**Assigned task:** Repeat every record exactly, omitting the pictures.
------------
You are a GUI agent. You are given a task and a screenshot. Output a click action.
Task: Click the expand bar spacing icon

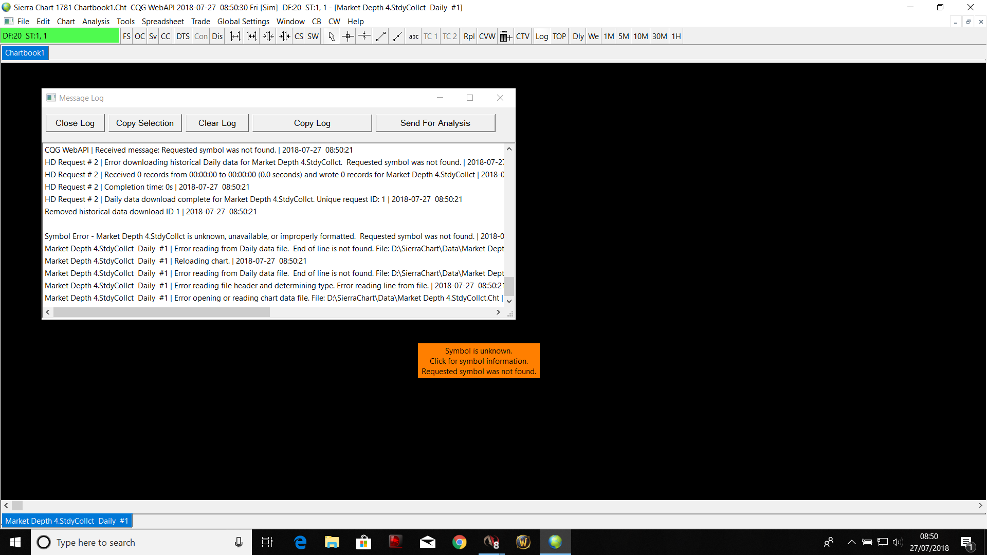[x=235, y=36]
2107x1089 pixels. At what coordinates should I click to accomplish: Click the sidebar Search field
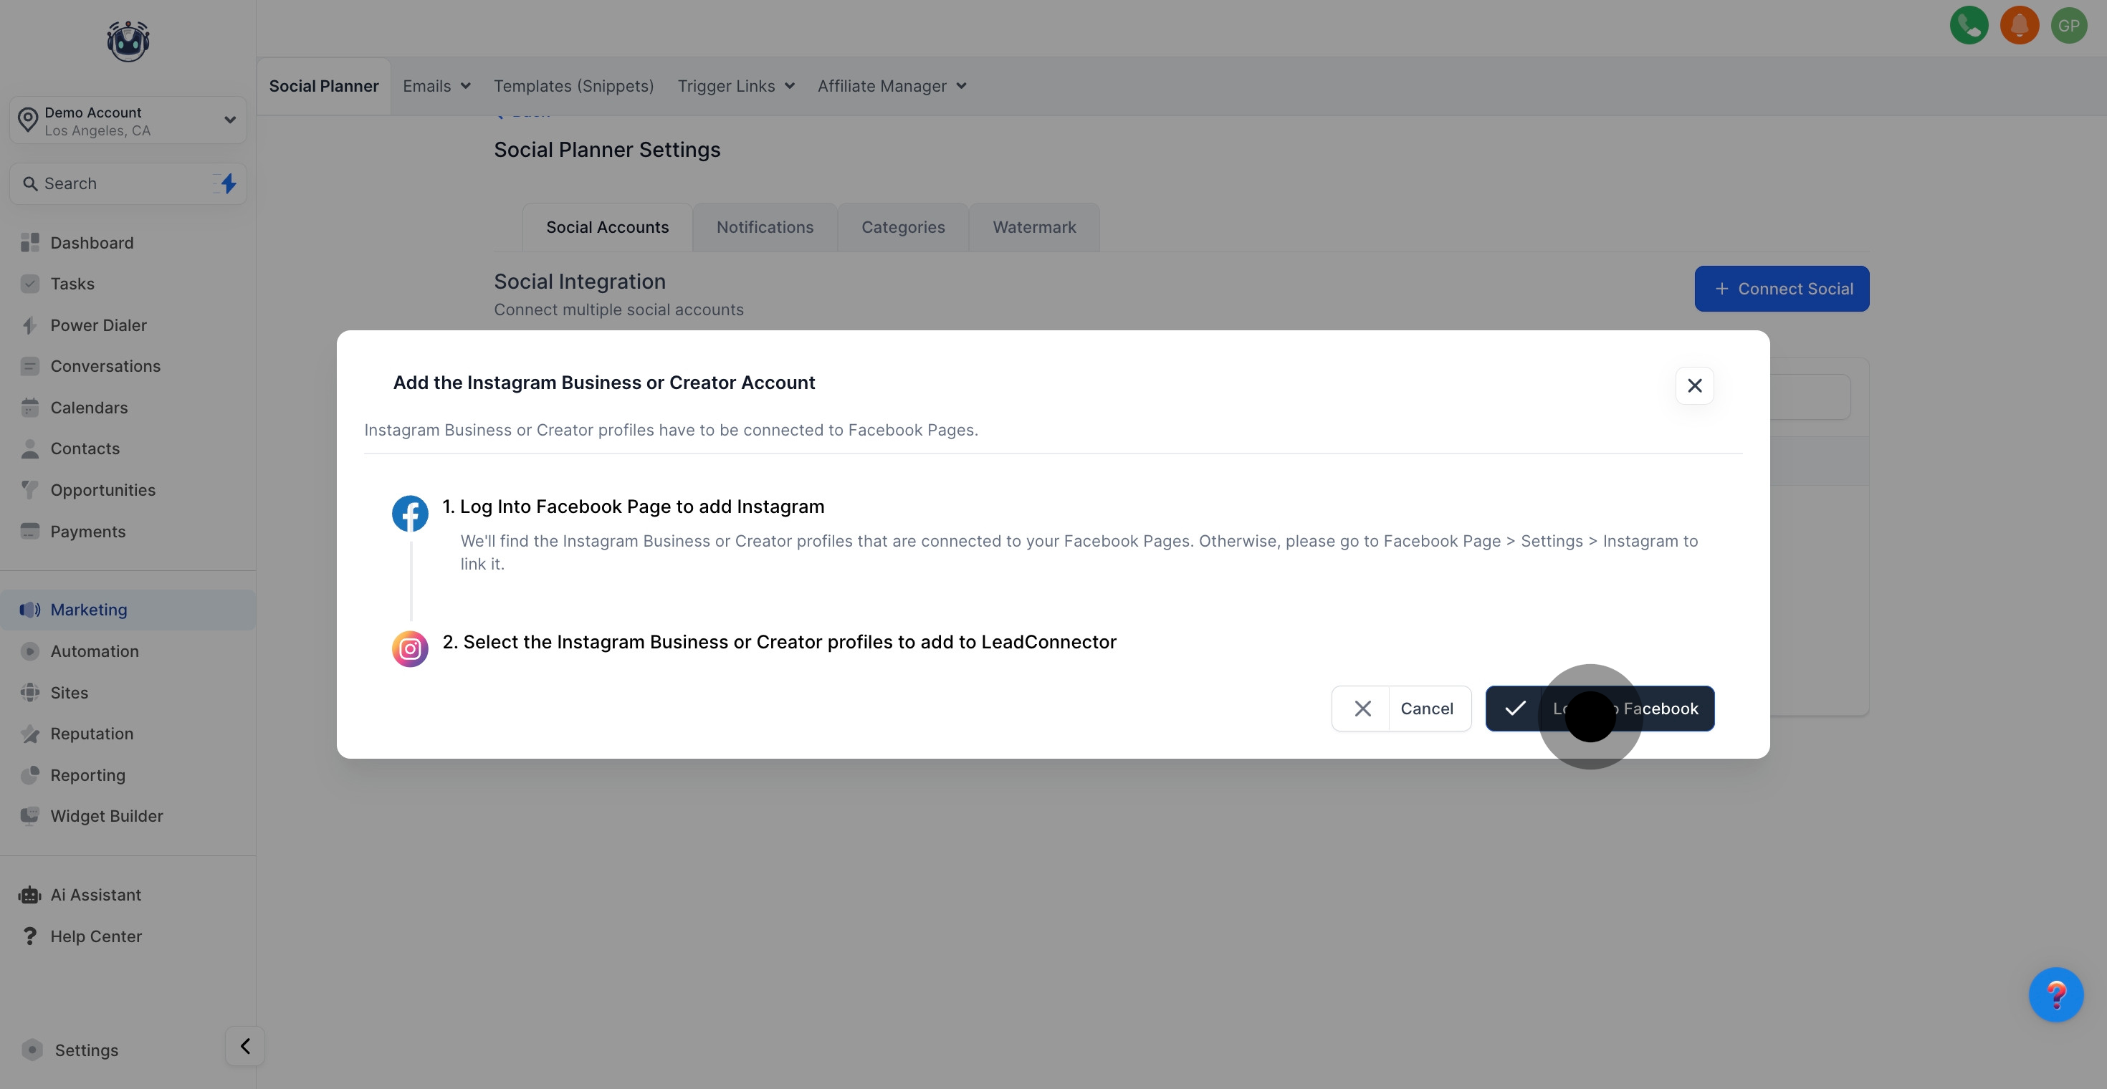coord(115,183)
------------
**Response box:**
You are a GUI agent. You are given a task and a screenshot. Output a click action.
Task: Click the expand bar spacing icon

[x=235, y=36]
2107x1089 pixels. At what coordinates should I click to accomplish: Click the sidebar Search field
coord(115,183)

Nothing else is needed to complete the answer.